Source material:
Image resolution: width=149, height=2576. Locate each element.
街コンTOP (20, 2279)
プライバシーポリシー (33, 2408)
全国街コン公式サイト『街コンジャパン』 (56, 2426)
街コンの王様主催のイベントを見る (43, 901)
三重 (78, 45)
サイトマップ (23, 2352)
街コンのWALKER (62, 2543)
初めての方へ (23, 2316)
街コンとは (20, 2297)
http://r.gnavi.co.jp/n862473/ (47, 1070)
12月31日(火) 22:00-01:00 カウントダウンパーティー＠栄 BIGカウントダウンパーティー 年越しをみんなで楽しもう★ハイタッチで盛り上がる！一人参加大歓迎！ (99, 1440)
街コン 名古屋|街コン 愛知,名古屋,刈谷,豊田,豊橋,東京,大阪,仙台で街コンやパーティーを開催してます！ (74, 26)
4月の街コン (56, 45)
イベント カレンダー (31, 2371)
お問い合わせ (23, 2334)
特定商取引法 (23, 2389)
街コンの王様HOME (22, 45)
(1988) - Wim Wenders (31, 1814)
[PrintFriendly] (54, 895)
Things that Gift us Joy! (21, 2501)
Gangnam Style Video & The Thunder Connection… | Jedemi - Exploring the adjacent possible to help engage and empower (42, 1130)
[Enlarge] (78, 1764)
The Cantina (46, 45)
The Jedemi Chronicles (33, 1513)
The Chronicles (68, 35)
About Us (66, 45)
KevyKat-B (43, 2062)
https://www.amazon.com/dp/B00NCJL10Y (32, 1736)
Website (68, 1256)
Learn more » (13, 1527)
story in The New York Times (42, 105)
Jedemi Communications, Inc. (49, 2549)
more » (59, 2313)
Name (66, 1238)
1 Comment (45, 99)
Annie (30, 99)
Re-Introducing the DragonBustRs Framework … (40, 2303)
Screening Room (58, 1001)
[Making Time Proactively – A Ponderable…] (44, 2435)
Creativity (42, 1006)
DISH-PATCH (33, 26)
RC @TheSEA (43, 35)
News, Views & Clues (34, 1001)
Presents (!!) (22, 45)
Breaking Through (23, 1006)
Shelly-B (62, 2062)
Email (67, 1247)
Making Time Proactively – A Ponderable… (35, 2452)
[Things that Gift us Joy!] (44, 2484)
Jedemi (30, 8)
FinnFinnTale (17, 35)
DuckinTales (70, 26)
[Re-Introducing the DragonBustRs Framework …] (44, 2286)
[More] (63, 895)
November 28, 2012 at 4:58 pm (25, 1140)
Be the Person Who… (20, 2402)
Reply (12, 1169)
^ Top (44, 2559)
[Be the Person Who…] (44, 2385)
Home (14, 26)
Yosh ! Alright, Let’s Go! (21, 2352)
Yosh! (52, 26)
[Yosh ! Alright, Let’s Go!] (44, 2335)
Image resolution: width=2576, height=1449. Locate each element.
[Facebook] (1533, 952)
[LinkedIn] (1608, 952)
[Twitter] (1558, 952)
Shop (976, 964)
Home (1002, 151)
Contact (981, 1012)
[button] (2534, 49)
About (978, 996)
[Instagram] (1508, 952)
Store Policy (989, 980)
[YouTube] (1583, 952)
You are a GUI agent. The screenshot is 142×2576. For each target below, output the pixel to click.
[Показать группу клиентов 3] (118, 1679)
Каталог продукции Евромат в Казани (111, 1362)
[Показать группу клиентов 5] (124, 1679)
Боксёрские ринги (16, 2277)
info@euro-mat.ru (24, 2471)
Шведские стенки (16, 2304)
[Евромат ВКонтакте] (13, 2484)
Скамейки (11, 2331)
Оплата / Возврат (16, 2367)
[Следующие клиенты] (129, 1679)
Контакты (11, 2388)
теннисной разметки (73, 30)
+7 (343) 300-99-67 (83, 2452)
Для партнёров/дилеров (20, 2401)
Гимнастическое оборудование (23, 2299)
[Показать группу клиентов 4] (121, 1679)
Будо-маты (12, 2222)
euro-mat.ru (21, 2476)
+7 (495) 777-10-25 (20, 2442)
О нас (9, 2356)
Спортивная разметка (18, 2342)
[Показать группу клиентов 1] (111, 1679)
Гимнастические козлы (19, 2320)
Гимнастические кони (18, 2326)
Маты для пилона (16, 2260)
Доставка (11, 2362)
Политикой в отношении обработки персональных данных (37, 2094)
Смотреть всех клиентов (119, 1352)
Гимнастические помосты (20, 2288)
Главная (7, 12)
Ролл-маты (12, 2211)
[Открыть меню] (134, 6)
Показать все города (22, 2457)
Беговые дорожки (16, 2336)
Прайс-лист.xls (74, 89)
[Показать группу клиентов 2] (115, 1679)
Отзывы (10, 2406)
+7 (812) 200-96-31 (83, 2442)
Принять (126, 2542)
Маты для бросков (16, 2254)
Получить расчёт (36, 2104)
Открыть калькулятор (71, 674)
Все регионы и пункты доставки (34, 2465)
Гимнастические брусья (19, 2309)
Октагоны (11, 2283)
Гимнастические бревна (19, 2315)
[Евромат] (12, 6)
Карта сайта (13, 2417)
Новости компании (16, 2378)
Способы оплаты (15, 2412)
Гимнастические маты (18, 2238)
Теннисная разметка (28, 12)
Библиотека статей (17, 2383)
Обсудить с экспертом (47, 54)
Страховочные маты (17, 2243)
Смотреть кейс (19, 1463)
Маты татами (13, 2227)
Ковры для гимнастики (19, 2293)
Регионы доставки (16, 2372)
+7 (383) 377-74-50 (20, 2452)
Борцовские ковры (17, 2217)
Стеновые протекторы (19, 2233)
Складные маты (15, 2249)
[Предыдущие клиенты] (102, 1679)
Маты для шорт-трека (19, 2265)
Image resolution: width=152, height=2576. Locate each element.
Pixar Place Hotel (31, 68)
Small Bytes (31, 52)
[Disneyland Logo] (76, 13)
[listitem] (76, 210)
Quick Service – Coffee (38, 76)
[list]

About this exercise:
Nothing is to be left out. Repeat the whole listing exactly.

Worked solution:
Image resolution: width=149, height=2576. Locate each element.
街コンTOP (20, 2279)
プライバシーポリシー (33, 2408)
全国街コン公式サイト『街コンジャパン』 (56, 2426)
街コンの王様主催のイベントを見る (43, 901)
三重 (78, 45)
サイトマップ (23, 2352)
街コンのWALKER (62, 2543)
初めての方へ (23, 2316)
街コンとは (20, 2297)
http://r.gnavi.co.jp/n862473/ (47, 1070)
12月31日(火) 22:00-01:00 カウントダウンパーティー＠栄 BIGカウントダウンパーティー 年越しをみんなで楽しもう★ハイタッチで盛り上がる！一人参加大歓迎！ (99, 1440)
街コン 名古屋|街コン 愛知,名古屋,刈谷,豊田,豊橋,東京,大阪,仙台で街コンやパーティーを開催してます！ (74, 26)
4月の街コン (56, 45)
イベント カレンダー (31, 2371)
お問い合わせ (23, 2334)
特定商取引法 (23, 2389)
街コンの王様HOME (22, 45)
(1988) - Wim Wenders (31, 1814)
[PrintFriendly] (54, 895)
Things that Gift us Joy! (21, 2501)
Gangnam Style Video & The Thunder Connection… | Jedemi - Exploring the adjacent possible to help engage and empower (42, 1130)
[Enlarge] (78, 1764)
The Cantina (46, 45)
The Jedemi Chronicles (33, 1513)
The Chronicles (68, 35)
About Us (66, 45)
KevyKat-B (43, 2062)
https://www.amazon.com/dp/B00NCJL10Y (32, 1736)
Website (68, 1256)
Learn more » (13, 1527)
story in The New York Times (42, 105)
Jedemi Communications, Inc. (49, 2549)
more » (59, 2313)
Name (66, 1238)
1 Comment (45, 99)
Annie (30, 99)
Re-Introducing the DragonBustRs Framework … (40, 2303)
Screening Room (58, 1001)
[Making Time Proactively – A Ponderable…] (44, 2435)
Creativity (42, 1006)
DISH-PATCH (33, 26)
RC @TheSEA (43, 35)
News, Views & Clues (34, 1001)
Presents (!!) (22, 45)
Breaking Through (23, 1006)
Shelly-B (62, 2062)
Email (67, 1247)
Making Time Proactively – A Ponderable… (35, 2452)
[Things that Gift us Joy!] (44, 2484)
Jedemi (30, 8)
FinnFinnTale (17, 35)
DuckinTales (70, 26)
[Re-Introducing the DragonBustRs Framework …] (44, 2286)
[More] (63, 895)
November 28, 2012 at 4:58 pm (25, 1140)
Be the Person Who… (20, 2402)
Reply (12, 1169)
^ Top (44, 2559)
[Be the Person Who…] (44, 2385)
Home (14, 26)
Yosh ! Alright, Let’s Go! (21, 2352)
Yosh! (52, 26)
[Yosh ! Alright, Let’s Go!] (44, 2335)
Image resolution: width=2576, height=1449. Locate each element.
[Facebook] (1533, 952)
[LinkedIn] (1608, 952)
[Twitter] (1558, 952)
Shop (976, 964)
Home (1002, 151)
Contact (981, 1012)
[button] (2534, 49)
About (978, 996)
[Instagram] (1508, 952)
Store Policy (989, 980)
[YouTube] (1583, 952)
You are a GUI agent. The screenshot is 142×2576. For each target below, output the pixel to click.
[Показать группу клиентов 3] (118, 1679)
Каталог продукции Евромат в Казани (111, 1362)
[Показать группу клиентов 5] (124, 1679)
Боксёрские ринги (16, 2277)
info@euro-mat.ru (24, 2471)
Шведские стенки (16, 2304)
[Евромат ВКонтакте] (13, 2484)
Скамейки (11, 2331)
Оплата / Возврат (16, 2367)
[Следующие клиенты] (129, 1679)
Контакты (11, 2388)
теннисной разметки (73, 30)
+7 (343) 300-99-67 (83, 2452)
Для партнёров/дилеров (20, 2401)
Гимнастическое оборудование (23, 2299)
[Показать группу клиентов 4] (121, 1679)
Будо-маты (12, 2222)
euro-mat.ru (21, 2476)
+7 (495) 777-10-25 (20, 2442)
О нас (9, 2356)
Спортивная разметка (18, 2342)
[Показать группу клиентов 1] (111, 1679)
Гимнастические козлы (19, 2320)
Гимнастические кони (18, 2326)
Маты для пилона (16, 2260)
Доставка (11, 2362)
Политикой в отношении обработки персональных данных (37, 2094)
Смотреть всех клиентов (119, 1352)
Гимнастические помосты (20, 2288)
Главная (7, 12)
Ролл-маты (12, 2211)
[Открыть меню] (134, 6)
Показать все города (22, 2457)
Беговые дорожки (16, 2336)
Прайс-лист.xls (74, 89)
[Показать группу клиентов 2] (115, 1679)
Отзывы (10, 2406)
+7 (812) 200-96-31 (83, 2442)
Принять (126, 2542)
Маты для бросков (16, 2254)
Получить расчёт (36, 2104)
Открыть калькулятор (71, 674)
Все регионы и пункты доставки (34, 2465)
Гимнастические брусья (19, 2309)
Октагоны (11, 2283)
Гимнастические бревна (19, 2315)
[Евромат] (12, 6)
Карта сайта (13, 2417)
Новости компании (16, 2378)
Способы оплаты (15, 2412)
Гимнастические маты (18, 2238)
Теннисная разметка (28, 12)
Библиотека статей (17, 2383)
Обсудить с экспертом (47, 54)
Страховочные маты (17, 2243)
Смотреть кейс (19, 1463)
Маты татами (13, 2227)
Ковры для гимнастики (19, 2293)
Регионы доставки (16, 2372)
+7 (383) 377-74-50 (20, 2452)
Борцовские ковры (17, 2217)
Стеновые протекторы (19, 2233)
Складные маты (15, 2249)
[Предыдущие клиенты] (102, 1679)
Маты для шорт-трека (19, 2265)
Image resolution: width=152, height=2576. Locate each element.
Pixar Place Hotel (31, 68)
Small Bytes (31, 52)
[Disneyland Logo] (76, 13)
[listitem] (76, 210)
Quick Service – Coffee (38, 76)
[list]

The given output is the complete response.